Le témoin déclare également au procureur qu’elle rencontrait alors Massaquoi au Youyi Building, à Freetown, qui abritait la majorité des bâtiments gouvernementaux en 2003, où il se déplaçait librement. Pressée par le procureur, qui lui demande si Massaquoi était alors protégé par le Tribunal spécial pour la Sierra Leone, le témoin lui répond « Je ne le sais pas ».

Massaquoi voyage en Guinée, au Nigeria et au Liberia

Le témoin de la défense « n° 13 », un négociant en pétrole, se souvient que son ami Massaquoi a été libéré de prison en 1999 et qu’il est allé vivre sur la route d’Azzolini, entre les villes de Lunsar et de Makeni, dans le nord de la Sierra Leone. À cette époque, le témoin était en fuite, dit-il, car il avait été étiqueté comme collaborateur du RUF.                

À cette époque, raconte le témoin, Massaquoi a été appelé par Sankoh à Lomé pour la signature d’un accord de paix. Il traverse la Guinée en novembre 1999. Assistant spécial de Sankoh, il reste avec lui après Lomé lorsqu’ils vont au Nigeria, où Sankoh est brièvement arrêté. Massaquoi revient à Freetown et travaille, en 2000, comme conseiller administratif et juridique de Sankoh, dans sa résidence de Spur road. Massaquoi lui-même vit à Murray Town, une autre banlieue de Freetown, précise le témoin n° 13.

Le 8 mai 2000, une manifestation populaire a investi le domicile de Sankoh, sur Spur Road. Massaquoi s’échappe. Sankoh est arrêté. Le témoin déclare avoir rencontré Massaquoi à sa résidence, qui « râlait parce que ses collègues s’en était pris à des casques bleus » et blâmait deux autres dirigeants du RUF, Issa Sesay et Morris Kallon, disant qu’ils avaient « mis nos vies en danger avec ces otages ». La direction du RUF est transférée à Sesay, un commandant de champ de bataille, et Massaquoi dirige une délégation qui se rend au Liberia.

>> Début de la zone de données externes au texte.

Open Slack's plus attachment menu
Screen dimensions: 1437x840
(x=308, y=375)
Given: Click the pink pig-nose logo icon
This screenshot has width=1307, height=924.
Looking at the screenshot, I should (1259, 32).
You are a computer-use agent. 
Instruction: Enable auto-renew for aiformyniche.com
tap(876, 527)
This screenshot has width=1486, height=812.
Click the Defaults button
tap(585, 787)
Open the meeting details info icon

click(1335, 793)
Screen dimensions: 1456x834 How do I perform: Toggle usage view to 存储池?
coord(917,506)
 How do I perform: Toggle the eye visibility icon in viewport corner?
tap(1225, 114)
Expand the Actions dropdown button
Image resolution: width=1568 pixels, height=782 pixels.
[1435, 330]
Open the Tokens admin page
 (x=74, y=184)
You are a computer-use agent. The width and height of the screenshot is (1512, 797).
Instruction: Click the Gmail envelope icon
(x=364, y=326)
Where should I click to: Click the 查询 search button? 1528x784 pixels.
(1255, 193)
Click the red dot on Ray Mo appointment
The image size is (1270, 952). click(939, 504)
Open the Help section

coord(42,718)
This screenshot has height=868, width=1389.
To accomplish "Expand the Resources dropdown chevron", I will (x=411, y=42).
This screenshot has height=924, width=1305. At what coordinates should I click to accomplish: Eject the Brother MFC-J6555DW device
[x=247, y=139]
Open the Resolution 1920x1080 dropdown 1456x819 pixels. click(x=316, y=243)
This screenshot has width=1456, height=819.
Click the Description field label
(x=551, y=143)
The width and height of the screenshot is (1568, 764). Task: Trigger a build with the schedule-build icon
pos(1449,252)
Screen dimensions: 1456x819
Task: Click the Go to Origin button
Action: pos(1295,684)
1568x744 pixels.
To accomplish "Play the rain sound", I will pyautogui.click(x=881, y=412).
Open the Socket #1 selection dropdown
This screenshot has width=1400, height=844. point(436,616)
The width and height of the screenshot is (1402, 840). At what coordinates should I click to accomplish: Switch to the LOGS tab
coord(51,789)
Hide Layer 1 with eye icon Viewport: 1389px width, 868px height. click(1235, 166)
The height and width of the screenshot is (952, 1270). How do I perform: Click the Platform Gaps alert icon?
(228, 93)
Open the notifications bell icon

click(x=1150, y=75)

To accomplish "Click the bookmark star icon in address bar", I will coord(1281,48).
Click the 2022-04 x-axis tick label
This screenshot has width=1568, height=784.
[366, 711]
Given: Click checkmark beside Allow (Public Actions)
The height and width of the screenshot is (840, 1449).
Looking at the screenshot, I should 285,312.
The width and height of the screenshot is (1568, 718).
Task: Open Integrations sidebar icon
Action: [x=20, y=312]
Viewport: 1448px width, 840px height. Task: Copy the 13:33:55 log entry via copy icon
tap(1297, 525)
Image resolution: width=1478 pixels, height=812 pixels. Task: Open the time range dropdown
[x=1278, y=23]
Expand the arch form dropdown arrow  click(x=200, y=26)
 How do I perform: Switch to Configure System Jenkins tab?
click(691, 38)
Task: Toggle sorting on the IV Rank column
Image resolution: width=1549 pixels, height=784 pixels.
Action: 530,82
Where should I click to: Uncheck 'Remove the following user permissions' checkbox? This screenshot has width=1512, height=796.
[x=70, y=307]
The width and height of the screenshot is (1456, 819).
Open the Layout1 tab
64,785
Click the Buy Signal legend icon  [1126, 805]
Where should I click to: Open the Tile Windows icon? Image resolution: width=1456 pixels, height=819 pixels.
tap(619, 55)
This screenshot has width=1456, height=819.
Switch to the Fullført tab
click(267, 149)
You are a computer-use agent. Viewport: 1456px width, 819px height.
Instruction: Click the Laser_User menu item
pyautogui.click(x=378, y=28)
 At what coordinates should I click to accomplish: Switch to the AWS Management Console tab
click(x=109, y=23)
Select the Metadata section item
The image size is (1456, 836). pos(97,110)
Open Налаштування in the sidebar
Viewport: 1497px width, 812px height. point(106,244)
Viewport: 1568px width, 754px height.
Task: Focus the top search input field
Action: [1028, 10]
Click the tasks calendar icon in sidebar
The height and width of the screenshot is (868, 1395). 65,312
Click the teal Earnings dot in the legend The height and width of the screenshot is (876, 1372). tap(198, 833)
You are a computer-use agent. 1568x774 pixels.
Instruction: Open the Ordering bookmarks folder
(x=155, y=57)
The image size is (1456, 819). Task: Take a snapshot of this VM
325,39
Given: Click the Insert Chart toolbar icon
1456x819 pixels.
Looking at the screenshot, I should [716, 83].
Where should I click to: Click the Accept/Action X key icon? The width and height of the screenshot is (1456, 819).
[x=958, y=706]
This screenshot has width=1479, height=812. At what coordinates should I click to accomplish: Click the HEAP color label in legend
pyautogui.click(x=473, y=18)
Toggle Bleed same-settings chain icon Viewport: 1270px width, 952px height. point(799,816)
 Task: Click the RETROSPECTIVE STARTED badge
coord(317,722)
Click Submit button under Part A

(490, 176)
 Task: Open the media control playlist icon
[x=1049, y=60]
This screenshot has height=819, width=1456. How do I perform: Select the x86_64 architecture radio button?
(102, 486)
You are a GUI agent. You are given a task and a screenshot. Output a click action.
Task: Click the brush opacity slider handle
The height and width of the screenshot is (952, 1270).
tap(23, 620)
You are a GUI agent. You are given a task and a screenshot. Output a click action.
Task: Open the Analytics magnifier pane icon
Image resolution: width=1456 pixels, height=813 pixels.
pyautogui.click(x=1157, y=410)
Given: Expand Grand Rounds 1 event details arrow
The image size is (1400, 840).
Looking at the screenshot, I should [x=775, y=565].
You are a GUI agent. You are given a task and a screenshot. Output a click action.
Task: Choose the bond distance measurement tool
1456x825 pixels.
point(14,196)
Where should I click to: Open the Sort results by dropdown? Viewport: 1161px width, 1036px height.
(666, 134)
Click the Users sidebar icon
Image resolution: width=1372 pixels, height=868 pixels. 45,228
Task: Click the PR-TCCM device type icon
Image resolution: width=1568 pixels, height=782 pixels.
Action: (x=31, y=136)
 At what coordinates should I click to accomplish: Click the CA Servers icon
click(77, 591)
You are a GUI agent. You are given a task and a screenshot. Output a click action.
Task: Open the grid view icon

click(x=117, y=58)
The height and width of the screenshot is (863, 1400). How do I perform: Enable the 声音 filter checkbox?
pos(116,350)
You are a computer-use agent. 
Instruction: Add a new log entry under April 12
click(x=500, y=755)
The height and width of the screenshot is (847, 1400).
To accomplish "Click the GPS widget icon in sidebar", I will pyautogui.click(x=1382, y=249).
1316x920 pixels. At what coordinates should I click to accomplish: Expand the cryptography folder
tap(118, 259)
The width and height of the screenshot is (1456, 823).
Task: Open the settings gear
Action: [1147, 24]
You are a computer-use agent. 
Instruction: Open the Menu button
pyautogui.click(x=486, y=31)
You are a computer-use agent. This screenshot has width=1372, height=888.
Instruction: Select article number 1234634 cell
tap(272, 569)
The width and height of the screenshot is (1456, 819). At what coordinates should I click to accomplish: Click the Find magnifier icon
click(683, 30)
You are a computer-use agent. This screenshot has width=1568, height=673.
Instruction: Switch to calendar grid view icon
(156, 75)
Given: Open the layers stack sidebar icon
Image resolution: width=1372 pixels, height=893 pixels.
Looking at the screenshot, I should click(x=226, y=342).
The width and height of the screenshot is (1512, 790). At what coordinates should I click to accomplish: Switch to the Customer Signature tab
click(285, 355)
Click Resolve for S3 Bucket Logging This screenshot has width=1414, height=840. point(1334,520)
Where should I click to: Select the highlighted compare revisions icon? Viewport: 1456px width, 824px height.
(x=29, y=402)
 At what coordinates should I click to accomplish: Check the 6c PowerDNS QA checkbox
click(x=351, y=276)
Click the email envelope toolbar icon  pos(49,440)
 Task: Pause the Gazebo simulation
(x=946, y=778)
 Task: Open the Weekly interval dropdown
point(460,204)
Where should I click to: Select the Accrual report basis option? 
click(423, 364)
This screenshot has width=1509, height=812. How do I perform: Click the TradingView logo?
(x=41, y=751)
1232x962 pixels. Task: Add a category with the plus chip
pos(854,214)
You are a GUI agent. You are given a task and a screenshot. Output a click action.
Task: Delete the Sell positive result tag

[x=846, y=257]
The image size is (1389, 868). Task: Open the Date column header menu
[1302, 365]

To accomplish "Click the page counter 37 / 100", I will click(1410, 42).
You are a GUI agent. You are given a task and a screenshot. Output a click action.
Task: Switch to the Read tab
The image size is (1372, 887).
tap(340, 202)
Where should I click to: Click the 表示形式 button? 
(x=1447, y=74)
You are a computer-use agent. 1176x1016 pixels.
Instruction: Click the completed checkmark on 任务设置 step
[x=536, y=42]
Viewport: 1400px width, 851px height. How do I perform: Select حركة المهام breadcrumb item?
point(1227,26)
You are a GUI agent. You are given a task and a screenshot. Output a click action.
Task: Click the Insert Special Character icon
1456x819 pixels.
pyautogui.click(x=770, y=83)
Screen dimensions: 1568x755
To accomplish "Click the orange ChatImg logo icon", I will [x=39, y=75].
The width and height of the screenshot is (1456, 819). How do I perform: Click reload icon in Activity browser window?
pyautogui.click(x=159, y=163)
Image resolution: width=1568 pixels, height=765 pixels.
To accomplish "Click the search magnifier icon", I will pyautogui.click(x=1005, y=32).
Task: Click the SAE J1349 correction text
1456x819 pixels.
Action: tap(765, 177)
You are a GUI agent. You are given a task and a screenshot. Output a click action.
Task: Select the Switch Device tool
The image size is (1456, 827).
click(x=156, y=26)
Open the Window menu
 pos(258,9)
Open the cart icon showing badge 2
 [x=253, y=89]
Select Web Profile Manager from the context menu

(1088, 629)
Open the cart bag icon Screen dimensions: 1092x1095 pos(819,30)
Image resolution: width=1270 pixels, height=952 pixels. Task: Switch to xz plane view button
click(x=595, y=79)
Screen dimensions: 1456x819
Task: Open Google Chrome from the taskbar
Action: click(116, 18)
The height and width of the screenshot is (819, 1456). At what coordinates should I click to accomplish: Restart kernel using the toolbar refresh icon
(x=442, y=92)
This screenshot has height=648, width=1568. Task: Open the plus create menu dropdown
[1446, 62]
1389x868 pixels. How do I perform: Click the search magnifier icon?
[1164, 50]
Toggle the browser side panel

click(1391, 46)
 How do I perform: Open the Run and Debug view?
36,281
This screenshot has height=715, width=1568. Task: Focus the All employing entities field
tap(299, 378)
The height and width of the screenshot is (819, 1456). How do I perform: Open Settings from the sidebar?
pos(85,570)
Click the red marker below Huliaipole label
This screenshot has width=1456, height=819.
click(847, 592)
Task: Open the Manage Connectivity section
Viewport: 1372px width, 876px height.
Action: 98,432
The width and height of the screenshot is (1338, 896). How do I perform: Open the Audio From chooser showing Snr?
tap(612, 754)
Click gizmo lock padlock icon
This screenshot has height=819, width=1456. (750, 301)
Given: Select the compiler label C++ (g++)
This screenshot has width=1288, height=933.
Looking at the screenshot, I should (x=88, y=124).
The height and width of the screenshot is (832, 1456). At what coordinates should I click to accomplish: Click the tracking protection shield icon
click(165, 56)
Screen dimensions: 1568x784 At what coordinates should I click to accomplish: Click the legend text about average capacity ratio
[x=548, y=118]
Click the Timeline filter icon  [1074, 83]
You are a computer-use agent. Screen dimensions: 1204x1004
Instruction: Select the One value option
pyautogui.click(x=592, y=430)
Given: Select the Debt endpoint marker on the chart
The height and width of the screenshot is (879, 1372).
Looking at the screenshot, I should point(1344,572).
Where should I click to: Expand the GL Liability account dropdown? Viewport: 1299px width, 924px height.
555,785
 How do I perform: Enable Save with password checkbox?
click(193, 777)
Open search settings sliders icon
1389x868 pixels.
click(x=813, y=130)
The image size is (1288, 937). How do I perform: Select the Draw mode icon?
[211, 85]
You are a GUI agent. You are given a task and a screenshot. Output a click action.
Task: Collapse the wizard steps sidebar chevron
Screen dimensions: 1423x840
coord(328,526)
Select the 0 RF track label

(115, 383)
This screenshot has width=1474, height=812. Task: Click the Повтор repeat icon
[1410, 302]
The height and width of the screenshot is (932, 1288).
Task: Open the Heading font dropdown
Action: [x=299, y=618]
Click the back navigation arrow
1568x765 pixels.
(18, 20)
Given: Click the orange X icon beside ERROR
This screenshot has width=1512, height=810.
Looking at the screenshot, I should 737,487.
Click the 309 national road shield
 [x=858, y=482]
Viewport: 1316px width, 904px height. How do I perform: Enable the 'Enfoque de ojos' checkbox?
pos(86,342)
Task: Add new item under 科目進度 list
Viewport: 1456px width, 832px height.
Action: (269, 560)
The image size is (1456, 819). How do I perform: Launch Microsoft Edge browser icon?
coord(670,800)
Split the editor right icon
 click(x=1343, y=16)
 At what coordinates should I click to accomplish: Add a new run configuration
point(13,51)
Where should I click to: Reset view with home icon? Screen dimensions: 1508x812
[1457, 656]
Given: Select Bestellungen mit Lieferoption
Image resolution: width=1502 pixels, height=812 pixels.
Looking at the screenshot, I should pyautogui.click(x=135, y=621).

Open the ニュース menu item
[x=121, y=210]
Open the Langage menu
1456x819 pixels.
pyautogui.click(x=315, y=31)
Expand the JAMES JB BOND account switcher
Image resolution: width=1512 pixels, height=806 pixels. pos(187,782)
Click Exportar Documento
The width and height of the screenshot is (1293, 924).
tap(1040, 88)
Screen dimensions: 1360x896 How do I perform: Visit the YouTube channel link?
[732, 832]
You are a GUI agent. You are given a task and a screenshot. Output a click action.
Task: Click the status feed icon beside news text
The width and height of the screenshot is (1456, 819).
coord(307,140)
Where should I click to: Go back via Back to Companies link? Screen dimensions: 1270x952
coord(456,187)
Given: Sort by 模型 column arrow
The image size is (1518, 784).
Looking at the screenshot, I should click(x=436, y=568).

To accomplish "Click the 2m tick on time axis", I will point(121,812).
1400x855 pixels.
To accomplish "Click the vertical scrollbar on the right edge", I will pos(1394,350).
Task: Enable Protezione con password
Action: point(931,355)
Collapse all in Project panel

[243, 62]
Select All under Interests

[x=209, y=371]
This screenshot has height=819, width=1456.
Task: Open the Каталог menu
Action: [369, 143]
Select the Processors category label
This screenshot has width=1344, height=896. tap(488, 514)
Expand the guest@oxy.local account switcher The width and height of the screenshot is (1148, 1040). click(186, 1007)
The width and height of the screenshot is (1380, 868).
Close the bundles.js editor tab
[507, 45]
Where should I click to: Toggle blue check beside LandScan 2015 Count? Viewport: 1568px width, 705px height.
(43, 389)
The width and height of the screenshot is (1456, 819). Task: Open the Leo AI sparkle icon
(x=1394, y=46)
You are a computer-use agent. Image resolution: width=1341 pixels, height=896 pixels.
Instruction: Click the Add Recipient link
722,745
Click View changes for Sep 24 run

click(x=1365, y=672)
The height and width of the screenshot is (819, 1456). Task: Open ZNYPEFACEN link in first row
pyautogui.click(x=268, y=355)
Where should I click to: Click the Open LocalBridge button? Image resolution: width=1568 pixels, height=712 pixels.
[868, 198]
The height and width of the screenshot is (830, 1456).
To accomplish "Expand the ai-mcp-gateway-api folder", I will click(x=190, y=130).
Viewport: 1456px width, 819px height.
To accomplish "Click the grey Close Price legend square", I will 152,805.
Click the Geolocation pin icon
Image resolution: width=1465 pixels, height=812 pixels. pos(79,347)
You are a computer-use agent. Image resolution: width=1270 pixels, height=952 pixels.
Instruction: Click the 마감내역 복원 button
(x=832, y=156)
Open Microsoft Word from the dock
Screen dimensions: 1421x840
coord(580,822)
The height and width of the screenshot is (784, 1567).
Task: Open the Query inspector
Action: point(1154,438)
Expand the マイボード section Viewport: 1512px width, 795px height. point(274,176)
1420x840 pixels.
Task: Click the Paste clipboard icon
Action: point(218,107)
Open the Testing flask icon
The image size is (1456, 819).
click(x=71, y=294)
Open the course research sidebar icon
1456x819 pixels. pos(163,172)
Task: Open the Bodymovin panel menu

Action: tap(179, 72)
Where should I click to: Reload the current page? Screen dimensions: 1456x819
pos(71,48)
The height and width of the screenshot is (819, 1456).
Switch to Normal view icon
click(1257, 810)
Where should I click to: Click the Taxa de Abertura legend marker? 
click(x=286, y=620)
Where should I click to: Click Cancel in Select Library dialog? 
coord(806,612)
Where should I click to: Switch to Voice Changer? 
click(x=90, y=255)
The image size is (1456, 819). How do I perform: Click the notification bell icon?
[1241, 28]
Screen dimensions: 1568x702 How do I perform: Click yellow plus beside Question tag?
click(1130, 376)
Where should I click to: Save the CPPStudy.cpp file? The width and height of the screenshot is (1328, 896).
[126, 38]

Il est chargé « de remettre les casques bleus au président libérien Charles Taylor » et, selon le témoin, il reste au Libéria pendant six mois avant de retourner à sa résidence de Makeni.

Sesay et Rambo contre Massaquoi et Superman

En 2001, Massaquoi rejoint des négociations de paix dites tripartites entre le RUF et le gouvernement de Sierra Leone, sous la médiation des Nations unies. Les réunions se tiennent dans les villes sierra-léonaises de Kailahun, Kono et Kambia. Il est alors porte-parole du RUF et participe à toutes les réunions. À Makeni, il y avait ce que le témoin appelle « une lutte pour la suprématie » entre deux factions du RUF. Avec d’un côté Sesay et « Rambo », et de l’autre Massaquoi et Dennis Mingo alias Superman. À un moment donné, raconte le témoin, le combat entre les factions a entraîné la mort de « Rambo ».

Massaquoi vit à Makeni jusqu’en 2002, lorsque des gens sont venus de Guinée « avec une arnaque financière », selon le témoin. Les gars dupent Sesay, qui arrête alors Massaquoi et le ligote parce qu’il lui a présenté les escrocs. Un commandant nigérian de la région, le colonel Oladipo, intervient et appelle l’hélicoptère de l’Onu qui emmene Massaquoi au siège de l’Onu, à l’hôtel Mammy Yoko (aujourd’hui Radisson Blu) à Freetown. Ce colonel a demandé, précise le témoin, au département des enquêtes criminelles d’arrêter l’un des escrocs. Il a aussi fait venir la femme et les enfants de Massaquoi pour vivre avec lui à Freetown.

En 2002-2003, un « programme de désarmement, de démobilisation et de réintégration » est lancé et Massaquoi reçoit une subvention pour un projet de pêcherie d’un montant de 10 000 dollars, poursuit le témoin. « Il s’agissait d’un projet global ouvert à tous les commandants du RUF afin de les aider à s’engager dans le processus de paix ». C’est alors, continue le témoin, que Massaquoi rencontre un chef enquêteur du Tribunal spécial des Nations Unies pour la Sierra Leone, Alan White, qui l’engage pour fournir des informations. À partir de 2003, Massaquoi devient un informateur du Tribunal, qui paye le loyer de sa résidence et assure sa sécurité. Peu après, selon le témoin, Sesay et Kallon sont arrêtés.